Sunday, March 15, 2009

Winter...

I am realizing, once again, how I feel drawn to use this blog for different purposes at different times. Lately, when I feel the urge to write something, I find that I have a new audience in mind, and audience of one: Kali. For whoever else may land on this page, I could wish that they might find something helpful or inspiring or comforting, but it seems that that is not my (current) main goal. I find myself wanting to not forget to put snippets here that some day down the road when Kali is old enough to think about, care about, want to know about this time period in our family's history she will find bits and pieces of her process woven within (and I can't help but hope that maybe it will trigger her own memories, or possibly some much desired explanations for her parents or her thought processes in these days - I know that that is likely very wishful thinking).

For example, the other night we were in the middle of the nighttime routine. She was sitting on the potty. Out of the blue, Kali asked me something like, "What season was she with us for all of it?" It was clear that I was being included in this thought process somewhere midstream as there was no lead in and she assumed I would know exactly what she was referring to. I did. And inside I felt glad to see that she continues to ponder her sister's presence with us, even if she only lets us in on it occasionally. I replied, "Winter" but when seeking any additional information regarding her thoughts, I was not granted more. She had received confirmation of the information she was seeking and was on her own once again...

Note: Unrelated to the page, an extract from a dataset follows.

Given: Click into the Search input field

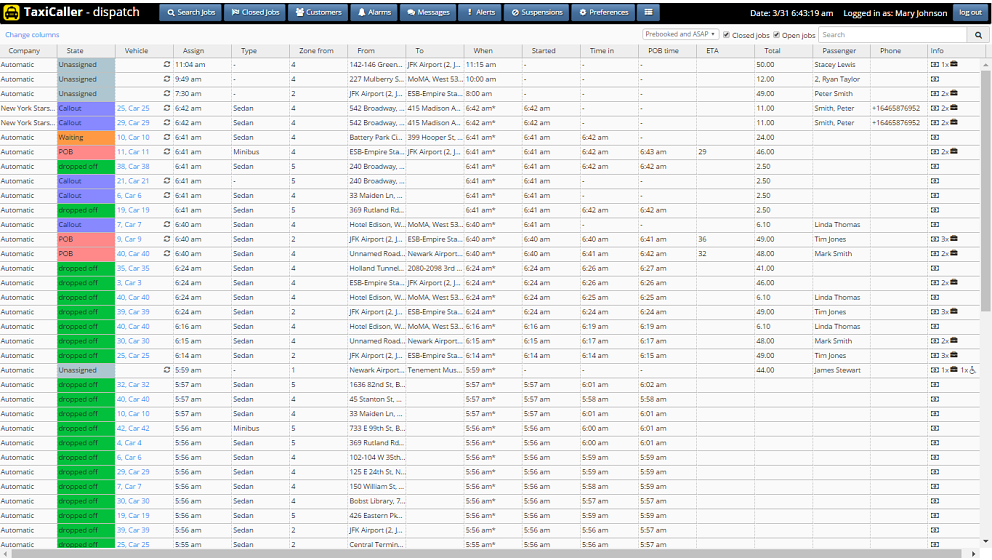Looking at the screenshot, I should tap(892, 35).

Kali and I got to spend some time with the triplets again the other day, and introduce my mom to them! It seemed to take Kali a good 45 minutes to settle in. I'm not sure if it was the fact that Carina (her "favorite" triplet) was decked out in pink, which Kali has developed a strong aversion for, or if Kali was just tired out or if for her, like me, there is a strong emotional connection to these little people that reminds us strongly of Nora's life. I may never know. What I did notice in myself was that it was the first hour or so that I haven't thought about how I was feeling physically for weeks. As soon as I got in the car to leave, I felt the various aches, sensations, discomforts I've been experiencing now for weeks and it hit me that I had just enjoyed an hour free of it, fully immersed in the antics and cuteness of three very special little people.